Le Figaro – Vendredi 20 juin 1879

Les courriers de théâtre viennent de donner une nouvelle qui, en plein hiver, eût éclaté comme une bombe dans le monde parisien. Mais, vu la saison, cet événement a produit beaucoup moins d’effet que la réunion du Congrès et le récit des grosses séances parlementaires. Il ne laisse pas, cependant, que d’avoir une certaine importance.

Je veux parler de la prise de possession, par M. Cantin, du théâtre des Bouffes-Parisiens.

On sait vaguement que le nouveau directeur du passage Choiseul veut apporter de nouvelles traditions dans son nouveau théâtre on parle même d’une véritable révolution mais, en réalité, personne ne sait au juste à quoi s’en tenir sur les intentions de M. Cantin et chacun se demande :
— Que va-t-il faire ?

J’ai, sur ce point, le rare bonheur d’avoir obtenu des renseignements précis. Les plans du successeur de M. Comte peuvent changer d’ici l’ouverture de la saison, mais, pour l’instant, ceux que je connais semblent bien arrêtés, et je crois pouvoir, sans trop d’indiscrétion, les dévoiler ici. Ce sera certainement la révélation la plus étonnante, la plus inattendue qu’on puisse imaginer.

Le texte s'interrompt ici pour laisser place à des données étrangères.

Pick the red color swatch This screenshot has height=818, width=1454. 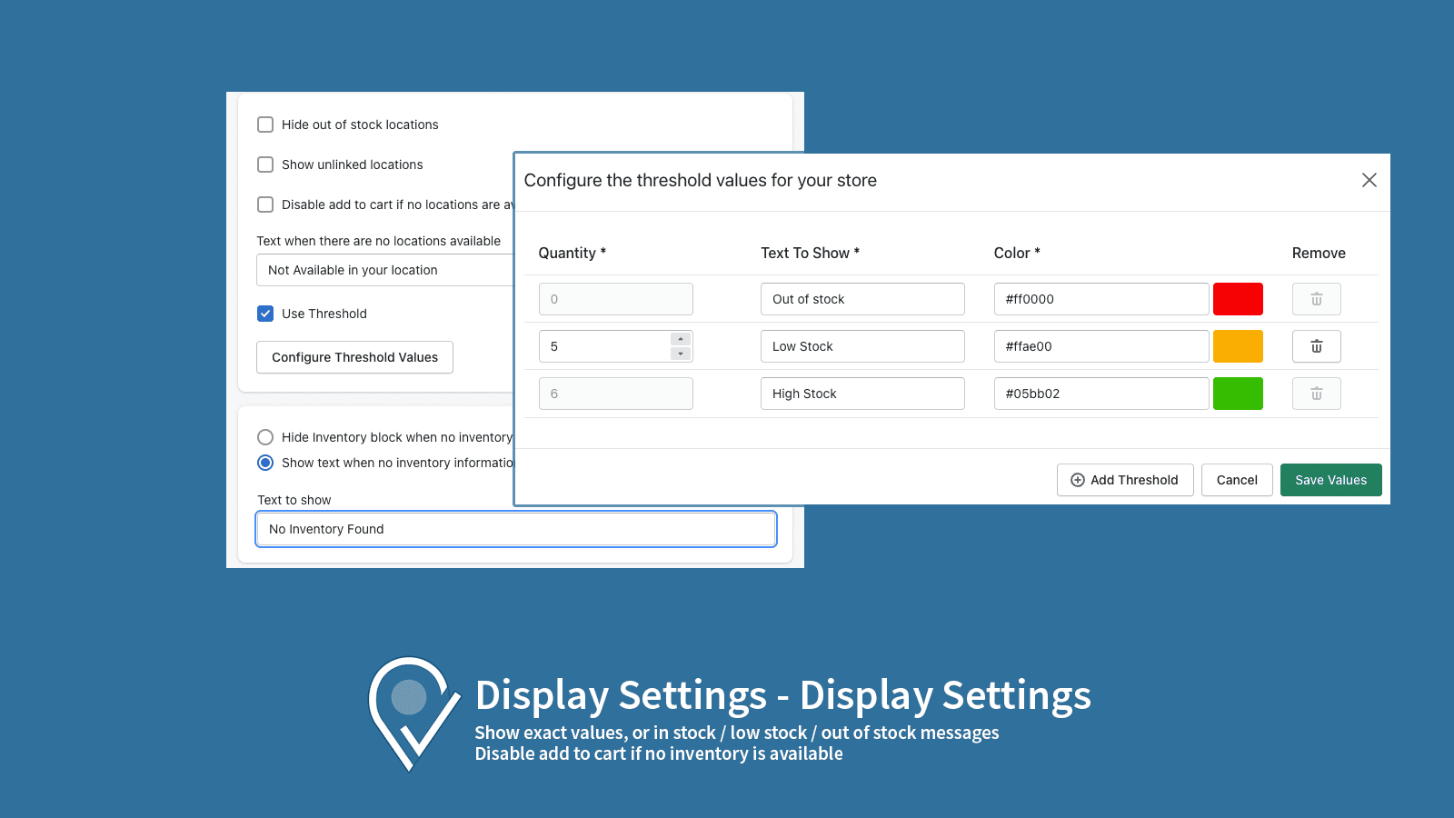1238,299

Personne n’a oublié que M. Cantin fut un des candidats qui se mirent sur les rangs pour l’obtenir la direction de l’Opéra et que, malgré les preuves d’habileté qu’il avait données aux Folies-Dramatiques, il fut impitoyablement retoqué.

Furieux, M. Cantin s’était juré de prouver à un gouvernement aveugle, qu’il pouvait, lui aussi, faire du grand art, réaliser de grandes choses, recevoir une grande subvention, diriger une grande scène.

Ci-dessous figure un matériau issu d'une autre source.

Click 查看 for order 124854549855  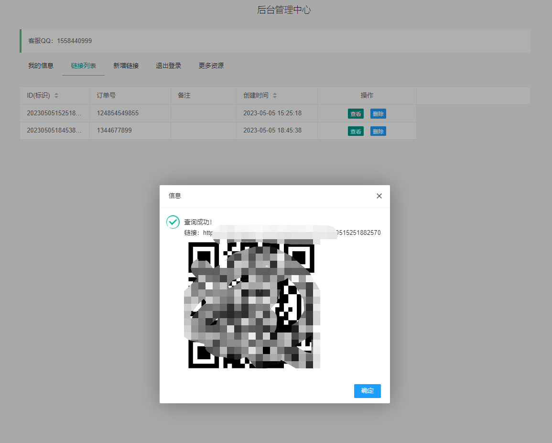point(356,113)
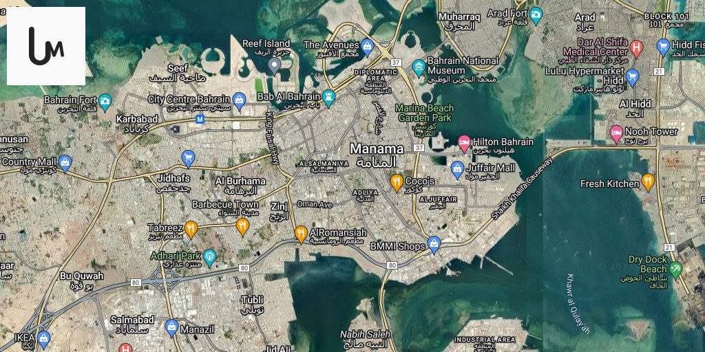Select the Dry Dock Beach marker
This screenshot has width=705, height=352.
click(x=676, y=269)
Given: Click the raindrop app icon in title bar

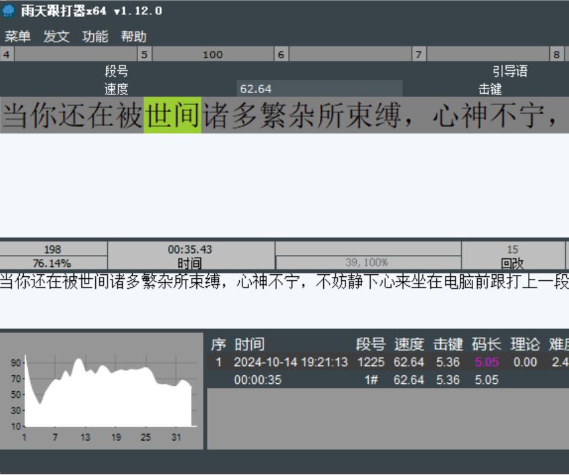Looking at the screenshot, I should pyautogui.click(x=9, y=11).
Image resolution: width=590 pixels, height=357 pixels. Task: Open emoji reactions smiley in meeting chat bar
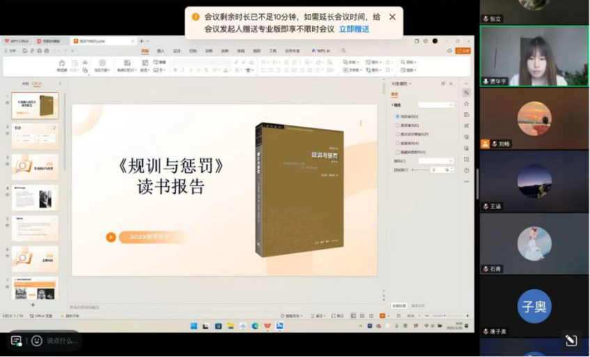(37, 341)
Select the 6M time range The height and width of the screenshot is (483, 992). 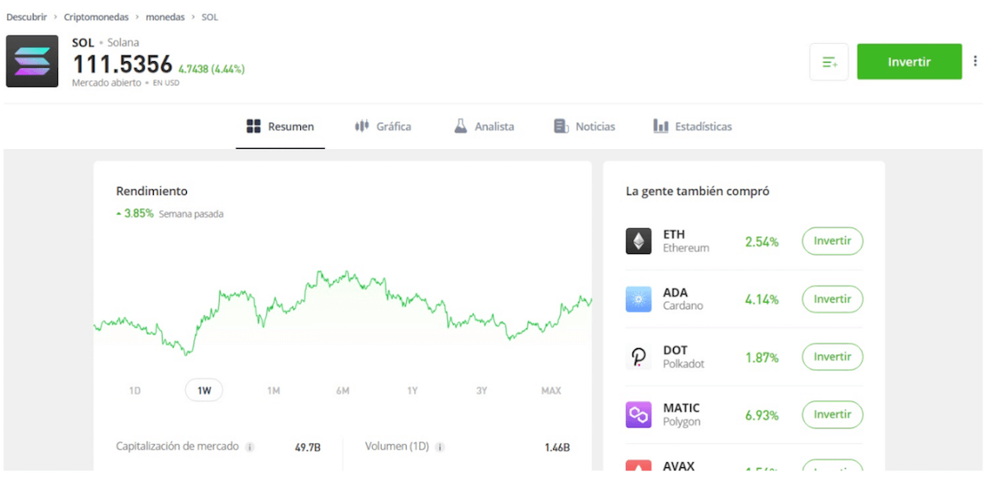(343, 390)

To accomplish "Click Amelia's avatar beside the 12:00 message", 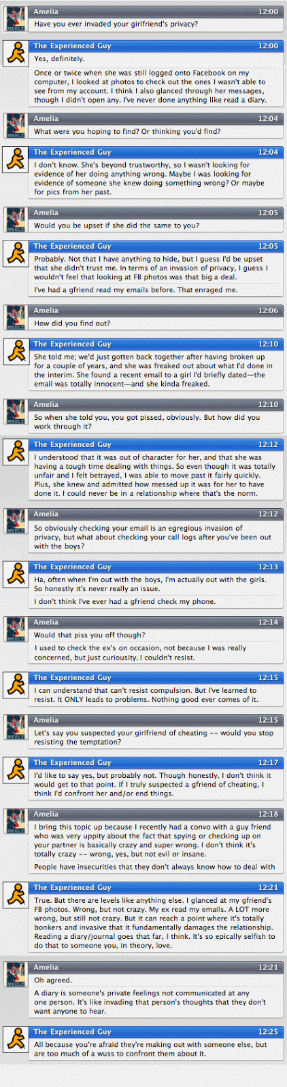I will point(16,18).
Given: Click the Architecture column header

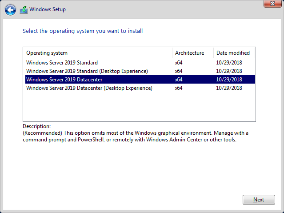Looking at the screenshot, I should click(189, 53).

C’est pour cela qu’à défaut de l’Opéra il a pris les Bouffes.

Aussi, se tromperait-on grossièrement si l’on croyait qu’il va continuer à exploiter dans son nouveau théâtre le genre qui en fit autrefois la célébrité et qu’Offenbach y créa avec tant de succès.

M. Cantin a des visées plus hautes.

Il va élever le niveau des Bouffes et faire concurrence au grand Opéra.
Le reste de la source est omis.